Proteasome inhibitor (PI) resistance remains a central challenge in multiple myeloma. To identify pathways mediating resistance, we first mapped proteasome-associated genetic co-dependencies. We identified heat shock protein 70 (HSP70) chaperones as potential targets, consistent with proposed mechanisms of myeloma cells overcoming PI-induced stress. We therefore explored allosteric HSP70 inhibitors (JG compounds) as myeloma therapeutics. JG compounds exhibited increased efficacy against acquired and intrinsic PI-resistant myeloma models, unlike HSP90 inhibition. Shotgun and pulsed SILAC mass spectrometry demonstrated that JGs unexpectedly impact myeloma proteostasis by destabilizing the 55S mitoribosome. Our data suggest JGs have the most pronounced anti-myeloma effect not through inhibiting cytosolic HSP70 proteins but instead through mitochondrial-localized HSP70, HSPA9/mortalin. Analysis of myeloma patient data further supports strong effects of global proteostasis capacity, and particularly HSPA9 expression, on PI response. Our results characterize myeloma proteostasis networks under therapeutic pressure while motivating further investigation of HSPA9 as a specific vulnerability in PI-resistant disease.

The surfaceome of multiple myeloma cells suggests potential immunotherapeutic strategies and protein markers of drug resistance.

The myeloma surface proteome (surfaceome) determines tumor interaction with the microenvironment and serves as an emerging arena for therapeutic development. Here, we use glycoprotein capture proteomics to define the myeloma surfaceome at baseline, in drug resistance, and in response to acute drug treatment. We provide a scoring system for surface antigens and identify CCR10 as a promising target in this disease expressed widely on malignant plasma cells. We engineer proof-of-principle chimeric antigen receptor (CAR) T-cells targeting CCR10 using its natural ligand CCL27. In myeloma models we identify proteins that could serve as markers of resistance to bortezomib and lenalidomide, including CD53, CD10, EVI2B, and CD33. We find that acute lenalidomide treatment increases activity of MUC1-targeting CAR-T cells through antigen upregulation. Finally, we develop a miniaturized surface proteomic protocol for profiling primary plasma cell samples with low inputs. These approaches and datasets may contribute to the biological, therapeutic, and diagnostic understanding of myeloma.

FcεRIγ-negative NK cells persist in vivo and enhance efficacy of therapeutic monoclonal antibodies in multiple myeloma.

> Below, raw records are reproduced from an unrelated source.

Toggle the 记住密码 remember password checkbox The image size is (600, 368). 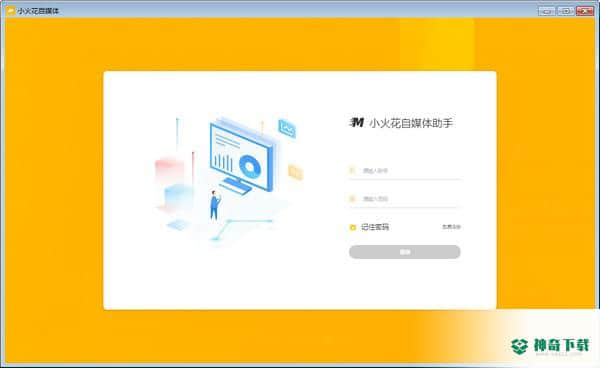point(353,227)
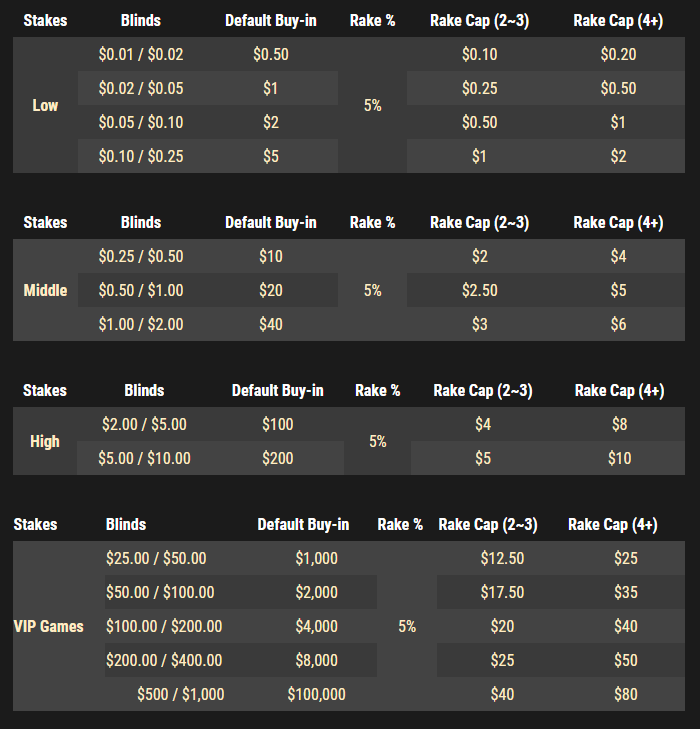Click the $200.00 / $400.00 blinds cell

(x=164, y=660)
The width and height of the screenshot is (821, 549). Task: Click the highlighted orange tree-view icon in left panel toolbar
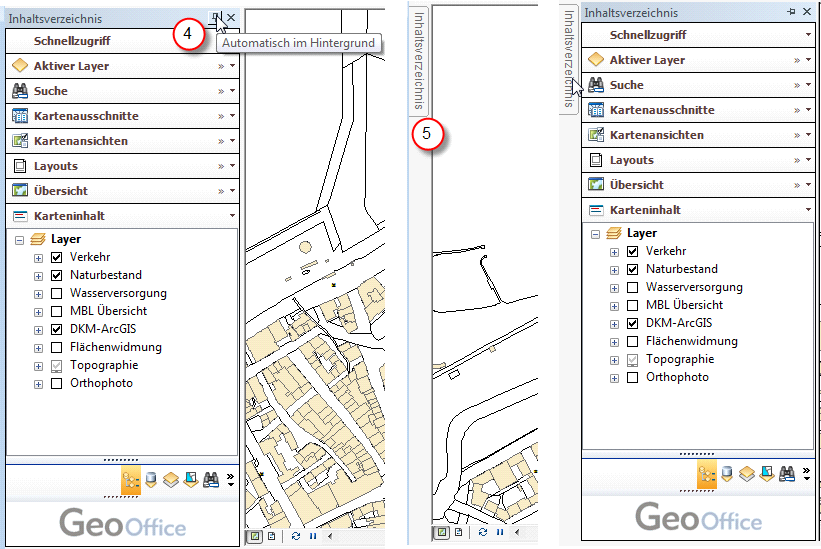[131, 480]
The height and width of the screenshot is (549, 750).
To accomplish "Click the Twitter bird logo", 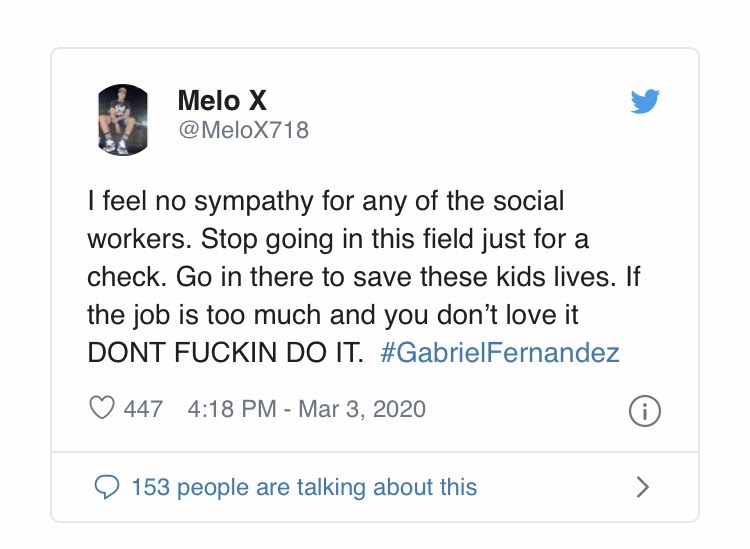I will pyautogui.click(x=645, y=102).
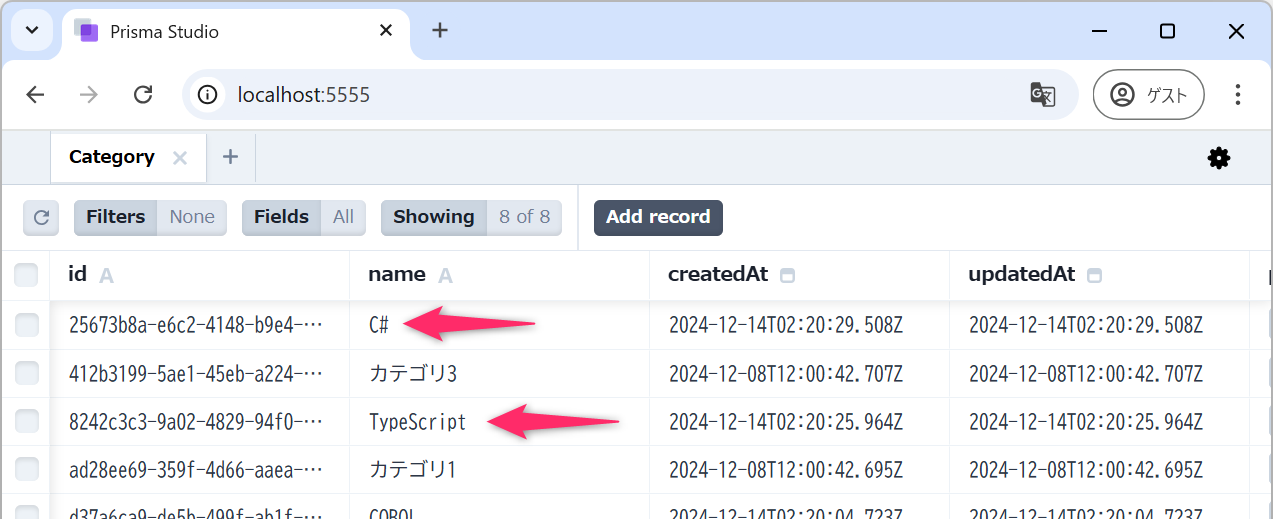Open the Showing records count dropdown
The width and height of the screenshot is (1273, 519).
pyautogui.click(x=471, y=217)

Monoclonal antibodies (mAbs) are a central component of therapy for hematologic malignancies. Widely used mAb agents in multiple myeloma (MM) include daratumumab and elotuzumab. However, not all patients respond to these agents, and resistance is a significant clinical issue. A recently discovered subset of human natural killer (NK) cells lacking expression of FcεRIγ (g-NK cells) was found to have a multifold increase in antibody-dependent effector functions after CD16 crosslinking. In this study, we tested the capacity of g-NK cells to enhance the efficacy of therapeutic mAbs against MM. In vitro, we found that g-NK cells have strikingly superior anti-myeloma cytotoxicity compared with conventional NK (cNK) cells when combined with daratumumab or elotuzumab (∼sixfold; P < .001). In addition, g-NK cells naturally expressed minimal surface CD38 and SLAMF7, which reduced the incidence of therapeutic fratricide. In tumor-naïve murine models, the persistence of g-NK cells in blood and spleen was >10 times higher than that of cNK cells over 31 days (P < .001). In vivo efficacy studies showed that the combination of daratumumab and g-NK cells led to a >99.9% tumor reduction (by flow cytometry analysis) compared with the combination of daratumumab and cNK cells (P < .001). Moreover, treatment with daratumumab and g-NK cells led to complete elimination of myeloma burden in 5 of 7 mice. Collectively, these results underscore the unique ability of g-NK cells to potentiate the activity of therapeutic mAbs and overcome limitations of current off-the-shelf NK cell therapies without the need for cellular irradiation or genetic engineering.